EXERCISE INPUTS:
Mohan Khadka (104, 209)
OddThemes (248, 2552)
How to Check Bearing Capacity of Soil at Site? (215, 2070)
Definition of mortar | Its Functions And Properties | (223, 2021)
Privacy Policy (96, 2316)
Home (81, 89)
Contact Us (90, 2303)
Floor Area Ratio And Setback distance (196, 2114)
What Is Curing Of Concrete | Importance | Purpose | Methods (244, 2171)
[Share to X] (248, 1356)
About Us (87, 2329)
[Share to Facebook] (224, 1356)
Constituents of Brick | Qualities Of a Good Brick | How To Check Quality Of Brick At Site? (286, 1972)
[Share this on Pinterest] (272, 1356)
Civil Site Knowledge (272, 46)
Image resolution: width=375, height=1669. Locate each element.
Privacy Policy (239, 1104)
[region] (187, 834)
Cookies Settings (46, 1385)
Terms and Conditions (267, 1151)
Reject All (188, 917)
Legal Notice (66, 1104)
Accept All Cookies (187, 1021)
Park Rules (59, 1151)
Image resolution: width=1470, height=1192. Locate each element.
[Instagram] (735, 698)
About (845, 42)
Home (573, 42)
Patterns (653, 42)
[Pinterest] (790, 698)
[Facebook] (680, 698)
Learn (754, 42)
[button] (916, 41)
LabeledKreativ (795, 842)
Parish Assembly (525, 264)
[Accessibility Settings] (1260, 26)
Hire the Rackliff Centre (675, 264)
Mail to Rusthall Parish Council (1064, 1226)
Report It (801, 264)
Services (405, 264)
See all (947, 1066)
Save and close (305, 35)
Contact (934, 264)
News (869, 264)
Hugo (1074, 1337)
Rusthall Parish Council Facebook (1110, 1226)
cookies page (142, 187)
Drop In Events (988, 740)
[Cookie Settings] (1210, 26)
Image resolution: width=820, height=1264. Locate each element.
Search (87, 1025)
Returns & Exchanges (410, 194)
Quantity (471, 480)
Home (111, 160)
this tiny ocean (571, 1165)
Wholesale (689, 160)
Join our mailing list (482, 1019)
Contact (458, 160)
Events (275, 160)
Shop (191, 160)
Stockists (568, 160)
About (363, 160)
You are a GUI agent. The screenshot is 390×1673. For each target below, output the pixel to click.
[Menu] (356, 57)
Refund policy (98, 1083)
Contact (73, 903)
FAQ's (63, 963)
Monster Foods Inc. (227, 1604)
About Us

TASK PROMPT: With the first line of the records as the start and the line holding "Floor Area Ratio" as the end, please copy exactly those lines and no others.

EXERCISE OUTPUT:
Mohan Khadka (104, 209)
OddThemes (248, 2552)
How to Check Bearing Capacity of Soil at Site? (215, 2070)
Definition of mortar | Its Functions And Properties | (223, 2021)
Privacy Policy (96, 2316)
Home (81, 89)
Contact Us (90, 2303)
Floor Area Ratio And Setback distance (196, 2114)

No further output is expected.